Minister for Finance warns there are now ‘more special needs assistants than gardaí’

Spending on special education has grown by almost half a billion euro since 2011, a rise of almost 40%. File photograph: Getty Images

Spending on special education has grown by almost half a billion euro since 2011, a rise of almost 40%. File photograph: Getty Images

 

Minister for Finance Paschal Donohoe has expressed alarm over sharp increases in the cost of education for children with special needs, which is costing the State more than the entire higher education system.

Internal records show Mr Donohoe warned Minister for Education Richard Bruton in the run-up to last month’s budget over “rapidly escalating” costs in the sector.

A briefing paper prepared for Mr Donohoe, released under the Freedom of Information (FoI) Act, stated that special education expenditure was growing at a “concerning rate” and called for a prompt review of the special needs assistant (SNA) scheme.

“This Government provides significant resources to special education, it receives more funding than the higher education [system].

“Also, given the growth we have seen in the number of SNAs – there are now more SNAs than gardaí – it is important that the estimate of demand for SNAs reflects latest demographics...”

Spending on special education has grown by almost half a billion euro since 2011, a rise of almost 40 per cent.

During this time, the number of SNAs has risen from just over 10,000 to almost 14,000.

Better diagnosis

Special education support groups say demand for support is rising due to better diagnosis, a rising child population and more medical complexities.

The paper, prepared for a meeting between Mr Donohoe and Mr Bruton a few weeks before the Budget 2018, also expressed concern at increases in the cost of school transport for special needs children.

It said this should be reviewed quickly to see “whether children with special education needs are best served by school transport provision as is currently provided”.

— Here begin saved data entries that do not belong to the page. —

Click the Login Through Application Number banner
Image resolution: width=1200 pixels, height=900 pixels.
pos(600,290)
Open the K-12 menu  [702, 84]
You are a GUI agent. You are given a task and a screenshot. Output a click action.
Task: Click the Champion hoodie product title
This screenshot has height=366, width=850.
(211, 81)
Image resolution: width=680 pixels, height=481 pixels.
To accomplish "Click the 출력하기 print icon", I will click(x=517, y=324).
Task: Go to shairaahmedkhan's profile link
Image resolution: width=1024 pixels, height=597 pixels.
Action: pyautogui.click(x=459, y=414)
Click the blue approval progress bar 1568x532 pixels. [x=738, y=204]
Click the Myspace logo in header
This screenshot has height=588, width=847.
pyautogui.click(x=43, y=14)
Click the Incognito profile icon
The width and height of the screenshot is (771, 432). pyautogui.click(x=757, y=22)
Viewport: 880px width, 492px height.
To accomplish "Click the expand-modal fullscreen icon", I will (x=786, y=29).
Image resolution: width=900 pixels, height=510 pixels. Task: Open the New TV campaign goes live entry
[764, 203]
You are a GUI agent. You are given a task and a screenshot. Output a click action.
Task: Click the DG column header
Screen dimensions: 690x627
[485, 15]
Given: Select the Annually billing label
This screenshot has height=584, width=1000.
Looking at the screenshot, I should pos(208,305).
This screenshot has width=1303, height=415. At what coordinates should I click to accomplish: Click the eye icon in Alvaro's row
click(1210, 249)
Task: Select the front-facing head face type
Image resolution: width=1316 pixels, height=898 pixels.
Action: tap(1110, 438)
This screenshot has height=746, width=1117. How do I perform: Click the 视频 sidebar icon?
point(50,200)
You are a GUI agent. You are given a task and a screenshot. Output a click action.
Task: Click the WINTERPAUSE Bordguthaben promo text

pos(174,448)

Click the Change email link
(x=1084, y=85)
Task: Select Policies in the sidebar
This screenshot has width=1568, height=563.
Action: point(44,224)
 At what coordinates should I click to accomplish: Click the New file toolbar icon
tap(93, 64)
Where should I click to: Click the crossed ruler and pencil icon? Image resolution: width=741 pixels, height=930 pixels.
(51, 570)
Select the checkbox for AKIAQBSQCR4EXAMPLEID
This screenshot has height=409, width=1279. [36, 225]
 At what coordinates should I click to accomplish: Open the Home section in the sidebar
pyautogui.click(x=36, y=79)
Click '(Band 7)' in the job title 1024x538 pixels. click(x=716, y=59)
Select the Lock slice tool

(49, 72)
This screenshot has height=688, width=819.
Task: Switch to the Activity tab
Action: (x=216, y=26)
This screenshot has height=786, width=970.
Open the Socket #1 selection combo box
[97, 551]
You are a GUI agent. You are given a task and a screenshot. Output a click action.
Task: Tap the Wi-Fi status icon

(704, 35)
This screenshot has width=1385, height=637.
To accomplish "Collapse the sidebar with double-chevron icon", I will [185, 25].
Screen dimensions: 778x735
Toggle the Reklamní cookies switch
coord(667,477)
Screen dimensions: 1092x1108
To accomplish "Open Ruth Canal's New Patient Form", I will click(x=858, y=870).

Records released under FoI also show Mr Bruton faced a battle to secure additional funding beyond what was initially offered by Mr Donohoe.

“There are real pressures in 2018 which need to be accommodated. We cannot meet these pressures and deliver any new initiatives for schools within these figures,” Mr Bruton’s briefing note stated.

“This has serious implications in sensitive areas where there are growth pressures such as school transport and special needs,” the document stated.

Increase

Mr Bruton later secured an increase of almost 6 per cent in the wider education budget to just over €10 billion, including funding for an additional 1,090 SNAs.

Lorraine Dempsey of the Special Needs Parents’ Association said the rising costs were more more than justified.

“The only alarming thing is that a Government department has not anticipated these increases. The child population is increasing, there are medical advances and better diagnosis,” she said.

Fianna Fáil’s education spokesman, Thomas Byrne, said: “I hope these forthcoming spending reviews will be based on securing the best outcomes for children , and not just financial considerations.”